§ What you are asked to do
Below are entries; count the lines among them that contain the word "agent", and give only the count.

(Stored records)
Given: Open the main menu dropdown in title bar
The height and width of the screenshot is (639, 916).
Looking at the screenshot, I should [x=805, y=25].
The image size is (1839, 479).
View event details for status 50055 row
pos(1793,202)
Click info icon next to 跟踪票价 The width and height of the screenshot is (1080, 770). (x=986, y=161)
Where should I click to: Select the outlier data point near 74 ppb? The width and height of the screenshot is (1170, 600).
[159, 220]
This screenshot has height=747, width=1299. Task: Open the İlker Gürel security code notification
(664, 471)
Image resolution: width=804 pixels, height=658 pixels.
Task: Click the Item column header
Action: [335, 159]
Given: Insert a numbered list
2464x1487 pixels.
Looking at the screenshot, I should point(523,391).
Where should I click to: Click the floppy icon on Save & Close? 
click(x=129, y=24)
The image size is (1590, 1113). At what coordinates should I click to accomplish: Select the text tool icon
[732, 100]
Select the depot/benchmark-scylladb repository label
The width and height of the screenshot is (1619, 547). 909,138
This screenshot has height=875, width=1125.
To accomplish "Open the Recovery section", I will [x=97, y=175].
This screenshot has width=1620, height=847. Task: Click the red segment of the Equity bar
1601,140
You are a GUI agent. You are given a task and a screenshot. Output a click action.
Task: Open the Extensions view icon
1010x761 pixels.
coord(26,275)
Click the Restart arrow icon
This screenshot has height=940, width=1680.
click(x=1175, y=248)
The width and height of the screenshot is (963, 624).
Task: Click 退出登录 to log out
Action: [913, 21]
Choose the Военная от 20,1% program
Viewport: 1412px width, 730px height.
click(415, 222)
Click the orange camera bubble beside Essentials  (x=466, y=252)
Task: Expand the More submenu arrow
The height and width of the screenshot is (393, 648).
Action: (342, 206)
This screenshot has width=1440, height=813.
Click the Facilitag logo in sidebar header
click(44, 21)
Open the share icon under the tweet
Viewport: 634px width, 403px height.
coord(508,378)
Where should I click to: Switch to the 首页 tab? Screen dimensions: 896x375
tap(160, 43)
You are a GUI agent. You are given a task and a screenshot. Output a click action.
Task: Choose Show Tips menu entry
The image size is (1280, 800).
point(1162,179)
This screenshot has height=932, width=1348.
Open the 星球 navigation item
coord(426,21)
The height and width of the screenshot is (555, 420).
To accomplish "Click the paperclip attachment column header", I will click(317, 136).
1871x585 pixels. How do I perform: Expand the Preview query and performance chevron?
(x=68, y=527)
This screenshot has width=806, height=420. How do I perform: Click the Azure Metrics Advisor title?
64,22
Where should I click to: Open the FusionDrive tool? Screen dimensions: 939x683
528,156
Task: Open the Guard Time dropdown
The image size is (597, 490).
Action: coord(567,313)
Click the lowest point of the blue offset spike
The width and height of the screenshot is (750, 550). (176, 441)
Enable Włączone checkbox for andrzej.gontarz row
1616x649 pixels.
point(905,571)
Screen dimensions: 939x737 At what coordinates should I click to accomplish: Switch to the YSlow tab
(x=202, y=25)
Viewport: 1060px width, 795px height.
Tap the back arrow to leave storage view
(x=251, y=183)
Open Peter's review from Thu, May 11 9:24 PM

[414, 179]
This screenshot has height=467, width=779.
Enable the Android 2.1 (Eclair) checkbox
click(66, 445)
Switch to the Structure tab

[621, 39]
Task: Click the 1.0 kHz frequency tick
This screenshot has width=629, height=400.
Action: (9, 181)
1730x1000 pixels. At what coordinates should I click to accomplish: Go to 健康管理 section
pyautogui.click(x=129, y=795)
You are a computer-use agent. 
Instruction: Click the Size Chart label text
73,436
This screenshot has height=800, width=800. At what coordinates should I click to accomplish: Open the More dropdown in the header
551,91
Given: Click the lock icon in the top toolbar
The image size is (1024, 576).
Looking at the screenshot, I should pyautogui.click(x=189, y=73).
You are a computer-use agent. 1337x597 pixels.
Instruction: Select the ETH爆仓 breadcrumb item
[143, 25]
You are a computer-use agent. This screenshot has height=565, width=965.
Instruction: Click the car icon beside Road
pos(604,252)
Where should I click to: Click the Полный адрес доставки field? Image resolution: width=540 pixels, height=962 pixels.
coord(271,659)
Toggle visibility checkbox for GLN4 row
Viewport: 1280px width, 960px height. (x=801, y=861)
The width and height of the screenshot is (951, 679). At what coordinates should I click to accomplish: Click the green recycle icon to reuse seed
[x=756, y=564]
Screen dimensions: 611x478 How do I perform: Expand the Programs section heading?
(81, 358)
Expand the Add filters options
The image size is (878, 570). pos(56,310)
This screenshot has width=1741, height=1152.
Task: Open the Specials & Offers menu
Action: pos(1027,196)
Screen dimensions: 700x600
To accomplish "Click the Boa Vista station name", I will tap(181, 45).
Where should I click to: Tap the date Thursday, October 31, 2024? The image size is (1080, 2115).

§ Result
5